**Reading passage:**
[Start of Attachment]
You’ll be forgiven if you missed the news about Alzheimer’s this past week. Because, let’s face it, who wasn’t a bit distracted by the Election Day that turned into an Election Week? (And let’s hope it’s only a week.)
To catch you up, on Wednesday, clinical reviewers at the Food and Drug Administration gave a vote of confidence to an experimental Alzheimer’s drug. If approved, the medication would be the first new treatment for the deadly, memory-robbing disease in almost two decades.
At this moment there are no effective therapies for the most common form of dementia, which affects almost 6 million Americans and places a staggering burden on families and caregivers. But it’s not for lack of trying.
Since 2003, when the Alzheimer’s drug memantine received FDA approval, researchers and drug companies have searched for new therapies. And they’ve spent countless billions of dollars doing so. But just as memantine has shown itself to be little more than a ripple in the ocean of dementia – delaying the worsening of cognitive symptoms for six months in 10% of patients – the quest for better Alzheimer’s drugs has also proven a blind alley.
That search has centered around what’s known as the amyloid hypothesis. For many years, scientists have known that the brains of people with Alzheimer’s disease are thick with deposits of a cellular compound known as amyloid beta, or plaques. So, the thinking goes, that accumulation of plaques must cause Alzheimer’s.
As a result, any number of different investigational drugs have targeted those plaques. But they’ve universally come up short.
[End of Attachment]
**Study material:**
[Start of Attachment]
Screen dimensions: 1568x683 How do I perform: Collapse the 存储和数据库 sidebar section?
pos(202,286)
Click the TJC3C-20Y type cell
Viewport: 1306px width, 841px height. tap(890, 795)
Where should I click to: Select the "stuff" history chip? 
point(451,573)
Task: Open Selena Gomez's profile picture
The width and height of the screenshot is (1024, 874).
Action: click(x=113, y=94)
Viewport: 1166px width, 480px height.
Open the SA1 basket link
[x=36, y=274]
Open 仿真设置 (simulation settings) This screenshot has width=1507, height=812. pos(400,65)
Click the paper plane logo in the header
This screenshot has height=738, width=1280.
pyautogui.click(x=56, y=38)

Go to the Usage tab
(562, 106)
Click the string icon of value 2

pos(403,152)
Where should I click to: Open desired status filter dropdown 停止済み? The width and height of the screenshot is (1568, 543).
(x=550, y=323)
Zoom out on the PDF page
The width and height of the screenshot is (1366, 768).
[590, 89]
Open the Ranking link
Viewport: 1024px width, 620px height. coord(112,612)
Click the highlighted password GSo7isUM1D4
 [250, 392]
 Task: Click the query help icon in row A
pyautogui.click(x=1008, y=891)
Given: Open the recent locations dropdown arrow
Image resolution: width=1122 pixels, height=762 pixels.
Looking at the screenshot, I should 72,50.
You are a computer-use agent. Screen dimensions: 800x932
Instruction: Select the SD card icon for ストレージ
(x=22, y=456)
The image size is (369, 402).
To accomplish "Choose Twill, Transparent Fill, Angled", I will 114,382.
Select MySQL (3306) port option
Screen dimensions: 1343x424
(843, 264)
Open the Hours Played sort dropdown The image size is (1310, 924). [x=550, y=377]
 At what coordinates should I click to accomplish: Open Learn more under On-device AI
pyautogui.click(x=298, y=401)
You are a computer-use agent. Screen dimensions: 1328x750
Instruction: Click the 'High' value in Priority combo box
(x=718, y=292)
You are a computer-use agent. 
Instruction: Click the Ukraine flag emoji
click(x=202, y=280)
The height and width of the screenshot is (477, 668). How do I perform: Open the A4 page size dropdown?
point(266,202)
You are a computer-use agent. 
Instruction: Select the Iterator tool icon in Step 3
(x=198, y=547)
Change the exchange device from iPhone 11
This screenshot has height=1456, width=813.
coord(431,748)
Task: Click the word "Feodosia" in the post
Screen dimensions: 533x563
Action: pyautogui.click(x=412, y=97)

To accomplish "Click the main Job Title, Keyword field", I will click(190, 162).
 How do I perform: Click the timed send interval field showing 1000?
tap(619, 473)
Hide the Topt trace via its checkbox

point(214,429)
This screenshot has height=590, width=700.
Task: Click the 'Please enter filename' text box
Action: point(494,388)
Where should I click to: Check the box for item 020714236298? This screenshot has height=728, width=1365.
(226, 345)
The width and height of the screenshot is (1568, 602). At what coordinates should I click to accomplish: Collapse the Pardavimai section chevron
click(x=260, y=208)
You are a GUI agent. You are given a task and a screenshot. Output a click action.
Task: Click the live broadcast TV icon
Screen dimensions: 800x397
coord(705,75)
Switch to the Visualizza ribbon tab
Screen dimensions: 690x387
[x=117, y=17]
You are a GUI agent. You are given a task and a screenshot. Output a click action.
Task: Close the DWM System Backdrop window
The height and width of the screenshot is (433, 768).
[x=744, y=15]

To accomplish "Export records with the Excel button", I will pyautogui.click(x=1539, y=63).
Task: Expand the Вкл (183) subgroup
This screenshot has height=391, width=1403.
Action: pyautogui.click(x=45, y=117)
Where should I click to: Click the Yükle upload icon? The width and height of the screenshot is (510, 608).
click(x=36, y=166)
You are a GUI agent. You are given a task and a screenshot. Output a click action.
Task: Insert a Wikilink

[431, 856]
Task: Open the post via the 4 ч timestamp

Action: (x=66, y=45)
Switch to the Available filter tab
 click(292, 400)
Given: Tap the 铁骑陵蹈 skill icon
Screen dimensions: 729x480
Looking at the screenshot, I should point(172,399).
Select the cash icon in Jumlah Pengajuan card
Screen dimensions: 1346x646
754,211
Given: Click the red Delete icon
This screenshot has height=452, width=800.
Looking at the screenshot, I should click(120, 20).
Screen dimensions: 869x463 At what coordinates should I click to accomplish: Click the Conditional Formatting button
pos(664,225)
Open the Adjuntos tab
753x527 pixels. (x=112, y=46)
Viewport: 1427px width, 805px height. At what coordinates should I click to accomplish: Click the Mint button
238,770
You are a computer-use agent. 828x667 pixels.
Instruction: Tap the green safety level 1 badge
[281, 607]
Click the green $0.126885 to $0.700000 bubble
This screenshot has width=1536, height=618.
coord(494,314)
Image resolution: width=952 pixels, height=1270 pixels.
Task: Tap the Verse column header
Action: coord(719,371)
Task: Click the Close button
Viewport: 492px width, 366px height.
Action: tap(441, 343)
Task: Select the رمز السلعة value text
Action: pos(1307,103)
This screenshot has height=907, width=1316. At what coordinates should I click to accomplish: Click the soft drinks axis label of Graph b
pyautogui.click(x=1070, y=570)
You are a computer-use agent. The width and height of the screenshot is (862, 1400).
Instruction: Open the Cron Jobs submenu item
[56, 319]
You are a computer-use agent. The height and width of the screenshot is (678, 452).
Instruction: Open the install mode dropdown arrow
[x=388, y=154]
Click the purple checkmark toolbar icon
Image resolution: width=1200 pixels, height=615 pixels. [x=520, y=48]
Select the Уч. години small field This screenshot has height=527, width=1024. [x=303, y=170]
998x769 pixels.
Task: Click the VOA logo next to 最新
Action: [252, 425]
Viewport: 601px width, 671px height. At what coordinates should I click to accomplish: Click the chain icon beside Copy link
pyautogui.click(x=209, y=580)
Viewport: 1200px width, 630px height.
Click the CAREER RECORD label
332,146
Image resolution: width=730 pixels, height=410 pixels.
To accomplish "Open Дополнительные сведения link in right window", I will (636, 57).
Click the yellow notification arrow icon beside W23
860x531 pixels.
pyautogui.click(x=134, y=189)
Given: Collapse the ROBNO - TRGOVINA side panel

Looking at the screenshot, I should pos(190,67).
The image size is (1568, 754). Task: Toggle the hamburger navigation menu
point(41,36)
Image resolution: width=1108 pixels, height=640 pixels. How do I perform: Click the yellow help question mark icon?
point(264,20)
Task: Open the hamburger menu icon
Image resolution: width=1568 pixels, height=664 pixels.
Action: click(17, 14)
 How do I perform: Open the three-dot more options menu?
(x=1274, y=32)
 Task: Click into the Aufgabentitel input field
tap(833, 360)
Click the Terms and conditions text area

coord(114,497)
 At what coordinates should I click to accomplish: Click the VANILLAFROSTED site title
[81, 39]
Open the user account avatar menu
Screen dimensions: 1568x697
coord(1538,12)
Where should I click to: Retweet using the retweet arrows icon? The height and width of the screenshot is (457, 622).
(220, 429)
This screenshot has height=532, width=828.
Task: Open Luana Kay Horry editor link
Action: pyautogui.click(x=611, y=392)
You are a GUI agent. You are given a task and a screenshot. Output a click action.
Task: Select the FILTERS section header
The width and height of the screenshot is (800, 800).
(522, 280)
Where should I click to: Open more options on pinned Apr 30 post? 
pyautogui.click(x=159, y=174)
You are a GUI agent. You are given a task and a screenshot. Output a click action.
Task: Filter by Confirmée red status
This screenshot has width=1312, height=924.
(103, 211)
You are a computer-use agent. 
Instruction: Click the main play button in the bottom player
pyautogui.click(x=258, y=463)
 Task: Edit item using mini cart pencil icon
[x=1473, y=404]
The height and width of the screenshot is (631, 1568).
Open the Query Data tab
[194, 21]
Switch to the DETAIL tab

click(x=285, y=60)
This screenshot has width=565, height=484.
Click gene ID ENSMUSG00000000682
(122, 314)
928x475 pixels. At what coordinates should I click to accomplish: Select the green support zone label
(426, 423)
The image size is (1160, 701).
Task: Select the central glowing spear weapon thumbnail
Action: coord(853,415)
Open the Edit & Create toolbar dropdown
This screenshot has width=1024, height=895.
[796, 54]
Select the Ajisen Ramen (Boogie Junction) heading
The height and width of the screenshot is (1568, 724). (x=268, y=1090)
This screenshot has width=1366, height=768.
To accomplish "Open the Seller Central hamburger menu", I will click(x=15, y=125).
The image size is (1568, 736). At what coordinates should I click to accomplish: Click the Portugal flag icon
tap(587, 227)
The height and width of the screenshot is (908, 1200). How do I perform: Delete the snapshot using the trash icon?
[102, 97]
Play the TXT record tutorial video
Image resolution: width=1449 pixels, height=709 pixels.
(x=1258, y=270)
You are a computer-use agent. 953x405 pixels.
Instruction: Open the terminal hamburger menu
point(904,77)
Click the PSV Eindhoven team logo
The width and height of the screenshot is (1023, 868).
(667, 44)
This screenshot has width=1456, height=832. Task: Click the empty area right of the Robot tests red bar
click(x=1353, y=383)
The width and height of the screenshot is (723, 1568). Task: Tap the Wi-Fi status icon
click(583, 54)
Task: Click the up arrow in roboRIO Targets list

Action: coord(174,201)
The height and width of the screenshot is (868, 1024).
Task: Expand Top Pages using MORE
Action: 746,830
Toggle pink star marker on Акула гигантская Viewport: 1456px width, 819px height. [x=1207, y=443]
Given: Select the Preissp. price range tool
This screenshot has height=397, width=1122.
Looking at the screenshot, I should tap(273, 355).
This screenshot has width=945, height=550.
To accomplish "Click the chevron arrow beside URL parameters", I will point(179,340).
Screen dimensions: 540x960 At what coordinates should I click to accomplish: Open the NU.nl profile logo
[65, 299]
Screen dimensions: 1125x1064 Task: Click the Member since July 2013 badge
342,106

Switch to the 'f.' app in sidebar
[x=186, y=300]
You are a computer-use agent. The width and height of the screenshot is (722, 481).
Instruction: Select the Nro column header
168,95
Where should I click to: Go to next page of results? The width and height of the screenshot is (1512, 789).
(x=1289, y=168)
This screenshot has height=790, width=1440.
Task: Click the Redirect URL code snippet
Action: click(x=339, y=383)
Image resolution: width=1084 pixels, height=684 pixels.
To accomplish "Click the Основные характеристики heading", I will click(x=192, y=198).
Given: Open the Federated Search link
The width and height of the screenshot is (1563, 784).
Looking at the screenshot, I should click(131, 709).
[End of Attachment]
**Problem details:**
Write out the whole article on the experimental Alzheimer's drug word for word. The items that come next have nothing to do with the article.

**Expected answer:**
You’ll be forgiven if you missed the news about Alzheimer’s this past week. Because, let’s face it, who wasn’t a bit distracted by the Election Day that turned into an Election Week? (And let’s hope it’s only a week.)
To catch you up, on Wednesday, clinical reviewers at the Food and Drug Administration gave a vote of confidence to an experimental Alzheimer’s drug. If approved, the medication would be the first new treatment for the deadly, memory-robbing disease in almost two decades.
At this moment there are no effective therapies for the most common form of dementia, which affects almost 6 million Americans and places a staggering burden on families and caregivers. But it’s not for lack of trying.
Since 2003, when the Alzheimer’s drug memantine received FDA approval, researchers and drug companies have searched for new therapies. And they’ve spent countless billions of dollars doing so. But just as memantine has shown itself to be little more than a ripple in the ocean of dementia – delaying the worsening of cognitive symptoms for six months in 10% of patients – the quest for better Alzheimer’s drugs has also proven a blind alley.
That search has centered around what’s known as the amyloid hypothesis. For many years, scientists have known that the brains of people with Alzheimer’s disease are thick with deposits of a cellular compound known as amyloid beta, or plaques. So, the thinking goes, that accumulation of plaques must cause Alzheimer’s.
As a result, any number of different investigational drugs have targeted those plaques. But they’ve universally come up short.